Na rynek będą mogły być wprowadzane tylko te rozwiązania, których producent zagwarantuje odpowiedni poziom cyberbezpieczeństwa. Konkretne wymogi zostały określone w załączniku nr 1 do rozporządzenia. Przykładowo, producenci będą musieli dostarczać rozwiązania z bezpieczną konfiguracją domyślną, czy też zapewniać ochronę integralności przechowywanych bądź przetwarzanych danych. Generalnie jednak poziom i zakres zastosowanych zabezpieczeń ma być adekwatny do wyników przeprowadzonej analizy ryzyka. Chodzi o to, by do sprzedaży były dopuszczane wyłącznie produkty bez żadnych znanych i możliwych do wykorzystania podatności.

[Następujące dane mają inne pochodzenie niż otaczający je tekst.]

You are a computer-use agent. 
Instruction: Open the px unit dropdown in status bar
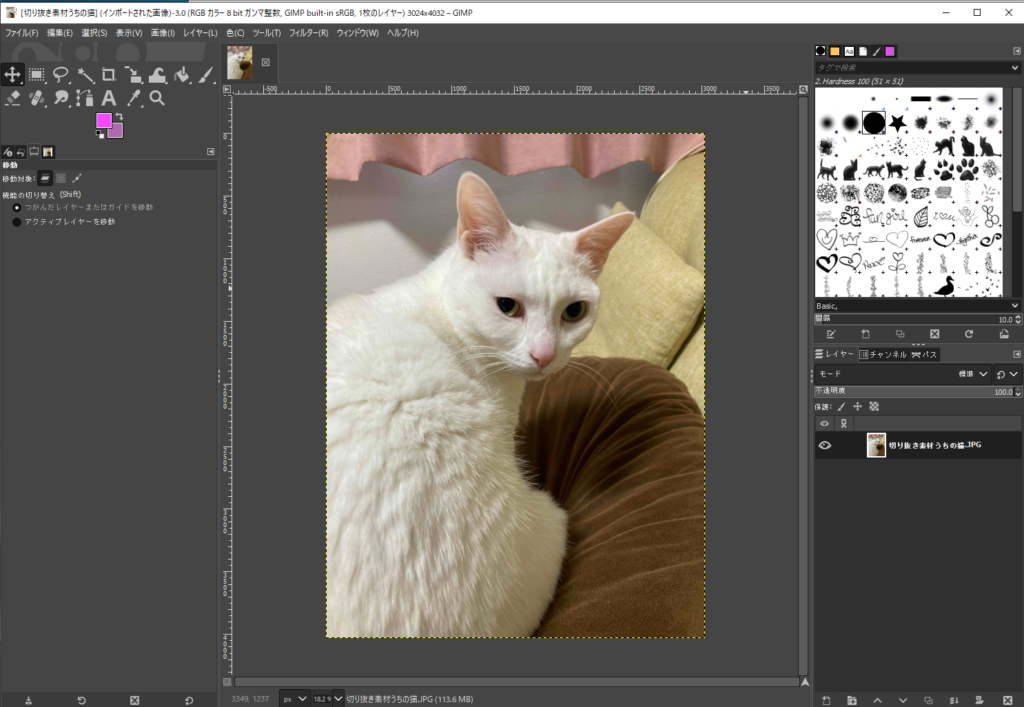click(x=294, y=698)
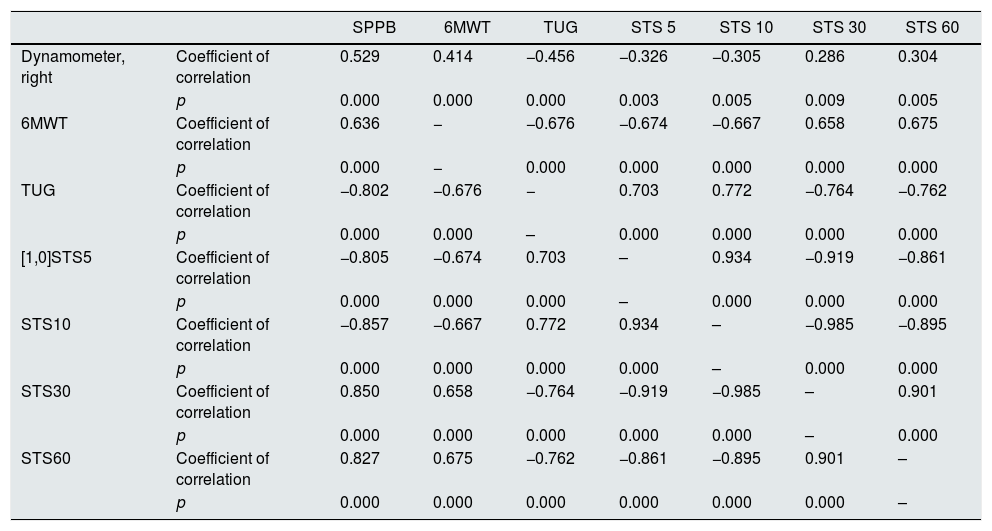Click the STS 60 column header
This screenshot has height=531, width=992.
point(932,27)
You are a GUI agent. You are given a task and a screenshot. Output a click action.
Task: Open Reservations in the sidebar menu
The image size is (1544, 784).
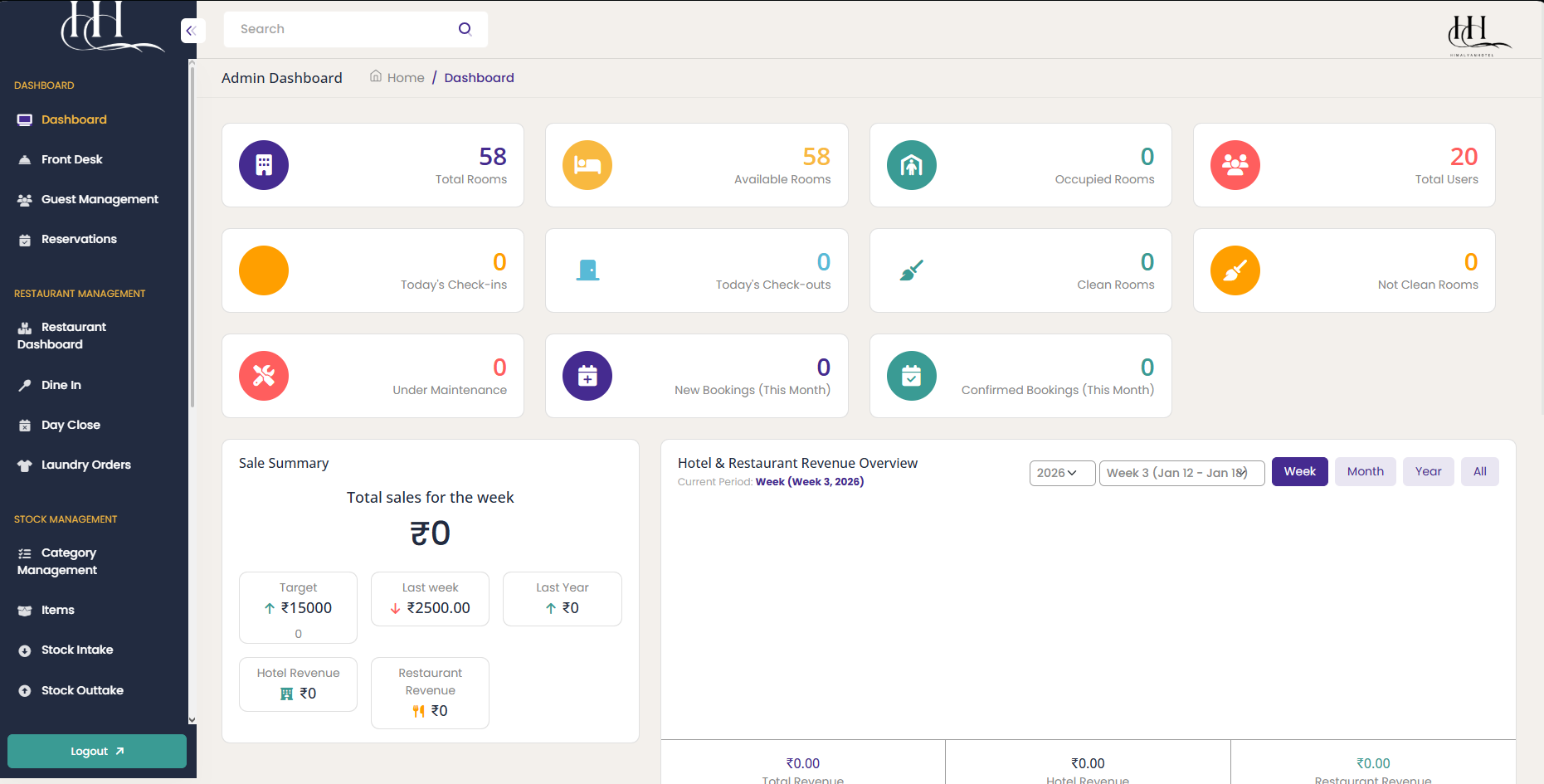(x=79, y=239)
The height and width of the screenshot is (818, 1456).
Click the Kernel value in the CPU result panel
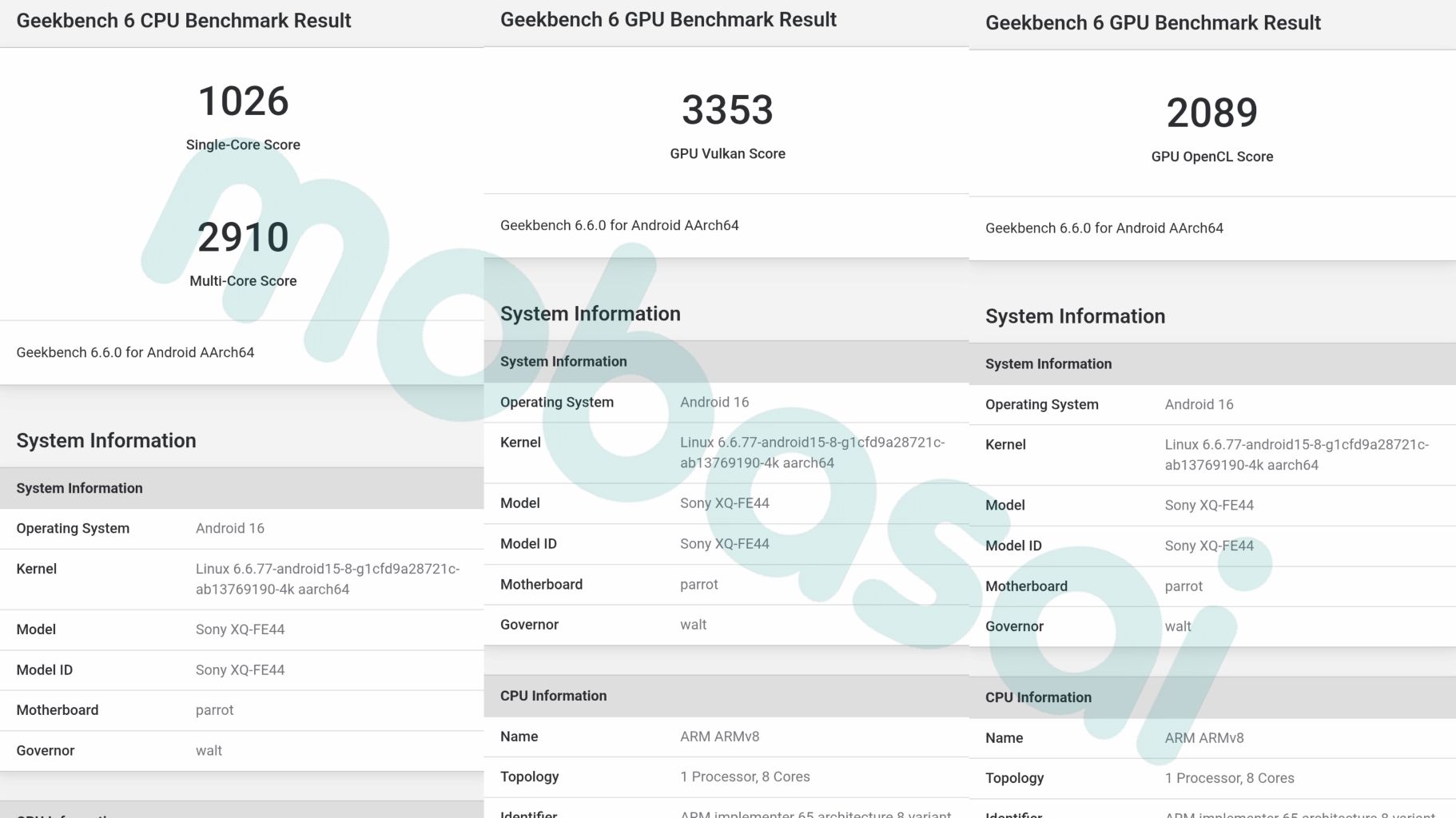click(327, 579)
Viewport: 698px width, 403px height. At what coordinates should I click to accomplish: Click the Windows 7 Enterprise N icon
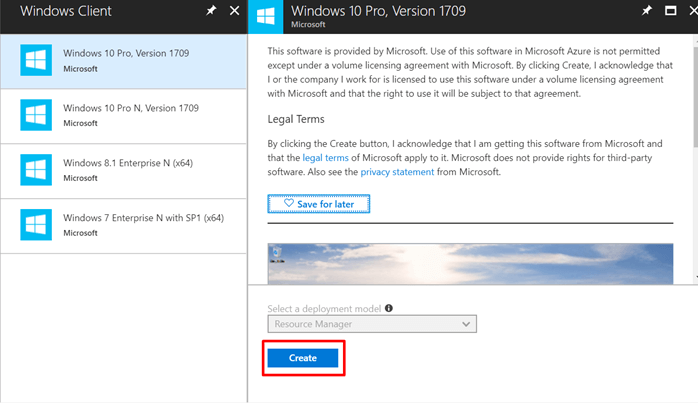pyautogui.click(x=37, y=225)
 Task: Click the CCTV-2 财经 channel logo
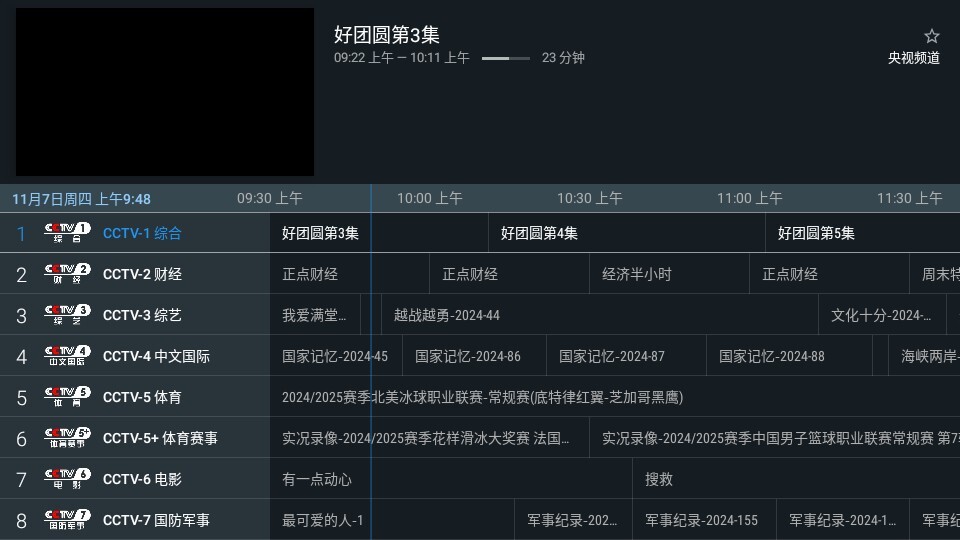pyautogui.click(x=67, y=274)
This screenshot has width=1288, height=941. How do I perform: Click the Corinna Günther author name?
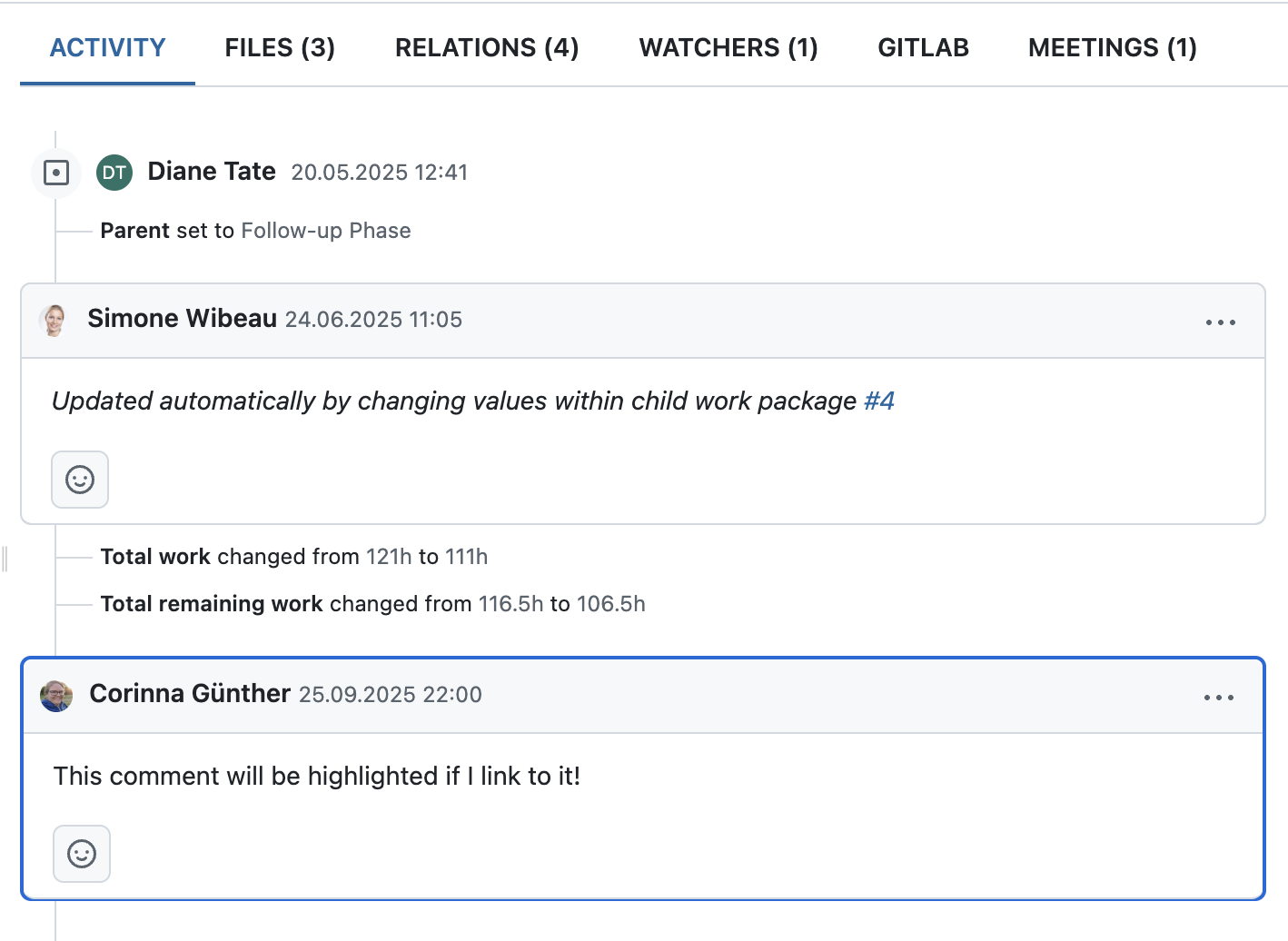(x=190, y=694)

Od producenta do dystrybutora

W zależności od stopnia ryzyka związanego z funkcjonowaniem w cyberprzestrzeni „produkty z elementami cyfrowymi” (jak określa to dokument) będą dzielone na rozwiązania krytyczne (klasy I i II) oraz wysoce krytyczne. Oceny produktu pod kątem wykazania zgodności z zasadniczymi wymogami bezpieczeństwa określonymi w załączniku do rozporządzenia będzie musiał dokonać producent. Będzie mógł w tym celu posłużyć się jedną ze wskazanych metod, w tym poprzez kontrolę wewnętrzną. Wytwórcy produktów krytycznych klasy II będą musieli jednak zaangażować do oceny zgodności podmiot zewnętrzny, natomiast producenci produktów wysoce krytycznych będą zobowiązani do uzyskania europejskiego certyfikatu cyberbezpieczeństwa. Producenci będą również zobowiązani do zgłaszania do ENISA wszelkich wykrytych incydentów, a także wykorzystanych podatności.

Oprócz producentów, do spełniania zawartych w rozporządzeniu wymogów będą zobligowani także importerzy i dystrybutorzy. Na każdej z tych grup przedsiębiorców będą ciążyły określone obowiązki, adekwatne do ich miejsca, roli i zadań w łańcuchu dostaw. Importerzy będą mogli wprowadzać do obrotu wyłącznie produkty, które spełniają zasadnicze wymogi rozporządzenia. To na nich ciąży obowiązek dopilnowania, aby producent przeprowadził odpowiednie procedury oceny zgodności i sporządził właściwą dokumentację techniczną, a sam produkt nosił oznakowanie CE i miał stosowną instrukcję obsługi.

Z kolei dystrybutorzy będą musieli „dochować należytej staranności” w odniesieniu do wymogów rozporządzenia. Przed udostępnieniem objętego regulacją rozwiązania muszą sprawdzić, czy produkt z elementami cyfrowymi jest opatrzony oznakowaniem CE oraz czy producent i importer wypełnili stosowne, spoczywające na nich obowiązki. W przypadku gdyby dystrybutor uznał (lub miał do tego powody), że produkt nie jest zgodny z zasadniczymi wymogami rozporządzenia, nie powinien go udostępniać do momentu zapewnienia zgodności przez producenta.

W przypadku gdyby importer lub dystrybutor chciał wprowadzić produkt do obrotu pod własną nazwą lub z własnym znakiem towarowym, albo dokonał istotnej modyfikacji produktu już wprowadzonego na rynek, będą na nim ciążyć obowiązki producenta.